Belle Nanine, est-ce vous que je voi ?

Quoi ! vous voulez vous dérober à moi !

Ah ! répondez, expliquez-vous, de grâce.

Vous avez craint, sans doute, la menace

De la baronne ; et ces purs sentiments,

Que vos vertus m’inspirent dès longtemps,

Plus que jamais l’auront, sans doute, aigrie.

Vous n’auriez point de vous-même eu l’envie

De nous quitter, d’arracher à ces lieux

Leur seul éclat, que leur prêtaient vos yeux.
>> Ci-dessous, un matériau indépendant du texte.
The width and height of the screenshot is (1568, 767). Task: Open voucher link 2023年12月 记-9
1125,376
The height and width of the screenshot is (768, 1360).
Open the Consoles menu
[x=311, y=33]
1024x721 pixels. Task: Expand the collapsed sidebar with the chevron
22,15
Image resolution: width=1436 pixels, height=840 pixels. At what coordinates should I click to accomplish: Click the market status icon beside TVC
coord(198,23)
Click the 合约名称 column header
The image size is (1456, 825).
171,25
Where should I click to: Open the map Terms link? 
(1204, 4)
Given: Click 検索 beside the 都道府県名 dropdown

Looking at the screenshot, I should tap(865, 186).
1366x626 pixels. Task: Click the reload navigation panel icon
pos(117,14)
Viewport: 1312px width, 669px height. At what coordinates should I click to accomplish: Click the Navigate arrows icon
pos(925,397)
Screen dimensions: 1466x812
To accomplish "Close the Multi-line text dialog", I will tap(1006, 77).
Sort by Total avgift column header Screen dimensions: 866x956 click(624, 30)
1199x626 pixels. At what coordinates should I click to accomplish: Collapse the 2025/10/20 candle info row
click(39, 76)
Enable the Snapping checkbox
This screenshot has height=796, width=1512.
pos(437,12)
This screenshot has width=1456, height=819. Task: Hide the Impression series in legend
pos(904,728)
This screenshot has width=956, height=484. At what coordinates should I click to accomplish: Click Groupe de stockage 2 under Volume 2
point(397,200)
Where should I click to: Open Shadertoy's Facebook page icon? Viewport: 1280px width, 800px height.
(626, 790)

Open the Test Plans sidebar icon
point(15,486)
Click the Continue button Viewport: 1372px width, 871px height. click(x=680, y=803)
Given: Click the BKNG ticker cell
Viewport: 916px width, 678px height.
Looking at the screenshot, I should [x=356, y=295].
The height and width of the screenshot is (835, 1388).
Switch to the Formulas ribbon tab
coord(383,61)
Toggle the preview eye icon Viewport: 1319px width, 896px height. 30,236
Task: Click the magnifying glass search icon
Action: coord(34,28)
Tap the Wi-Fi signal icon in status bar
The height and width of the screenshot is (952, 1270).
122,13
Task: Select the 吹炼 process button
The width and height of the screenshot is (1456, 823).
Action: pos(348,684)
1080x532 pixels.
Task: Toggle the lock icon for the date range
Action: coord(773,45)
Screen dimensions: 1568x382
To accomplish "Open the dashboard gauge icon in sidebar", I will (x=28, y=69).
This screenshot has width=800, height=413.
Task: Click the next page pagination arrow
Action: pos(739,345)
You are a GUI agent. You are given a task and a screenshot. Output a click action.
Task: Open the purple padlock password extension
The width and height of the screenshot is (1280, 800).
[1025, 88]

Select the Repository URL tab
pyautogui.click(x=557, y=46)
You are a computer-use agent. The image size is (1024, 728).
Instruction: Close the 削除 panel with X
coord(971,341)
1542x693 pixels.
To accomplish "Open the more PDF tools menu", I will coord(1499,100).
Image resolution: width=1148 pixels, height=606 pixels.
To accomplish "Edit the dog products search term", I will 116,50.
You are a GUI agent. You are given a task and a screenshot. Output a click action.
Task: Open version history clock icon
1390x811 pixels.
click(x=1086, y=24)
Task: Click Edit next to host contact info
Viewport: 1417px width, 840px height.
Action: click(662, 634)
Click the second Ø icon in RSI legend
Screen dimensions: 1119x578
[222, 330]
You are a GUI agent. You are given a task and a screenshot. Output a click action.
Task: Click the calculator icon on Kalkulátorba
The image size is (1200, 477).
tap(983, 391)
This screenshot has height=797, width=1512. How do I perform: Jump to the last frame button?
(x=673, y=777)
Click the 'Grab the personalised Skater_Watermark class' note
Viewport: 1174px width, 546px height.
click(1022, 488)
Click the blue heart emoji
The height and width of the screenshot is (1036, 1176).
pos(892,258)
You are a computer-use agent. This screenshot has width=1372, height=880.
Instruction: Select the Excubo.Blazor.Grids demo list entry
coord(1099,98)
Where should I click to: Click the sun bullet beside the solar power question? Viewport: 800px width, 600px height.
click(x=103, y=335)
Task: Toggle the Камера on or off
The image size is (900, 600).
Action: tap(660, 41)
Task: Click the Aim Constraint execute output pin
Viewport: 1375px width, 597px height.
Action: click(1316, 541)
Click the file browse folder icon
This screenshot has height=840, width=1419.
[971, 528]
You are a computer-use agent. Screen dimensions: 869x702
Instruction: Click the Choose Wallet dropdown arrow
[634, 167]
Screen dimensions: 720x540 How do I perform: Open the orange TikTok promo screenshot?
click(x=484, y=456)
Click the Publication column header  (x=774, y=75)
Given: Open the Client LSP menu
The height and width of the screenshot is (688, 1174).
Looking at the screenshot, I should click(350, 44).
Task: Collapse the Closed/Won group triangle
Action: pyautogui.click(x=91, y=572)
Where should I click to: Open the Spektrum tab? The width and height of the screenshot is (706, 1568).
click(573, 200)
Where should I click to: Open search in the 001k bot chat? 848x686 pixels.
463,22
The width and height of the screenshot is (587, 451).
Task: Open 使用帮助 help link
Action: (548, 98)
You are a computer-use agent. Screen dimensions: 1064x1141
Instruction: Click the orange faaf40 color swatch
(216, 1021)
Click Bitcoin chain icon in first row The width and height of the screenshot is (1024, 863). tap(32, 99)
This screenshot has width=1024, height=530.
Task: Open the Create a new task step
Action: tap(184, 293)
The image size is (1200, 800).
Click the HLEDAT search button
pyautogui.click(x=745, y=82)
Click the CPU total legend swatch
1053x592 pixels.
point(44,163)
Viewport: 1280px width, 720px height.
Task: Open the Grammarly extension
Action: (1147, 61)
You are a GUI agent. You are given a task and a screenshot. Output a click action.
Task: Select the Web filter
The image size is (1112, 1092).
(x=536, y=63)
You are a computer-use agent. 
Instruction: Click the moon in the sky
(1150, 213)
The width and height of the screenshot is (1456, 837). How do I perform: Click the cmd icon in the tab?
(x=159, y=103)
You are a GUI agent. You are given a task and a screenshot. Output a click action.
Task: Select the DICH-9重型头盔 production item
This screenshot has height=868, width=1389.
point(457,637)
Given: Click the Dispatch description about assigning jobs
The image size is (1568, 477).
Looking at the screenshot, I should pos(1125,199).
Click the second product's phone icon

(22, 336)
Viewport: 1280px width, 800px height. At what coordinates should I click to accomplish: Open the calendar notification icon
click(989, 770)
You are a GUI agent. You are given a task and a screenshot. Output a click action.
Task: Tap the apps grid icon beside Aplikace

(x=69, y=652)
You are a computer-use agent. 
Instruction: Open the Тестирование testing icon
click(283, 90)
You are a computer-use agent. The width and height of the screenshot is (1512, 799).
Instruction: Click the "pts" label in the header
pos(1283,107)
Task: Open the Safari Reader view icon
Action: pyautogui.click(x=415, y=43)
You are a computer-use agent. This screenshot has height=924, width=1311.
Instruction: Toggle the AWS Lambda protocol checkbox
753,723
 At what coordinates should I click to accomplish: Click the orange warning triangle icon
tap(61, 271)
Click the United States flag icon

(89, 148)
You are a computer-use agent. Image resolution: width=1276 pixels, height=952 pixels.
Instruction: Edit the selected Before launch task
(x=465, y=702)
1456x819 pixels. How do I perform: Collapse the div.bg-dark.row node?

Hier au soir, de pleurs toute trempée,

De ce dessein étiez-vous occupée ?

Répondez donc. Pourquoi me quittiez-vous ?

 

NANINE

 

Vous me voyez tremblante à vos genoux.

 

LE COMTE, la relevant.

 

Ah ! parlez-moi. Je tremble plus encore.

 

NANINE

 

Madame…

 

LE COMTE.

 

Eh bien ?

 

NANINE

 

Madame, que j’honore,

Pour le couvent n’a point forcé mes vœux.

 

LE COMTE.

 

Ce serait vous ? qu’entends-je ! ah ! malheureux.

 

NANINE

 

Je vous l’avoue ; oui, je l’ai conjurée

De mettre un frein à mon âme égarée…

Elle voulait, monsieur, me marier.

 

LE COMTE.

 

Elle ? à qui donc ?

 

NANINE

 

A votre jardinier.

 

LE COMTE.

 

Le digne choix !

 

NANINE

 

Et moi, toute honteuse,

Plus qu’on ne croit peut-être malheureuse,

Moi qui repousse avec un vain effort

Des sentiments au-dessus de mon sort,

Que vos bontés avaient trop élevée,

Pour m’en punir, j’en dois être privée.

 

LE COMTE.

 

Vous, vous punir ! ah ! Nanine ! et de quoi

 

NANINE

 

D’avoir osé soulever contre moi

Votre parente, autrefois ma maîtresse.

Je lui déplais ; mon seul aspect la blesse :

Elle a raison ; et j’ai près d’elle, hélas !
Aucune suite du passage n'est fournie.